Your instructions
A faithful transcription of all the data is required.

(Saved entries)
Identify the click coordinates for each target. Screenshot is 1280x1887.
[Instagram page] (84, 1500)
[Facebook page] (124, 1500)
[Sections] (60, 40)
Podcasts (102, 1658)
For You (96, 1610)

Task output
Identify the click coordinates for each target. Screenshot is 1280x1887.
[Instagram page] (84, 1500)
[Facebook page] (124, 1500)
[Sections] (60, 40)
Podcasts (102, 1658)
For You (96, 1610)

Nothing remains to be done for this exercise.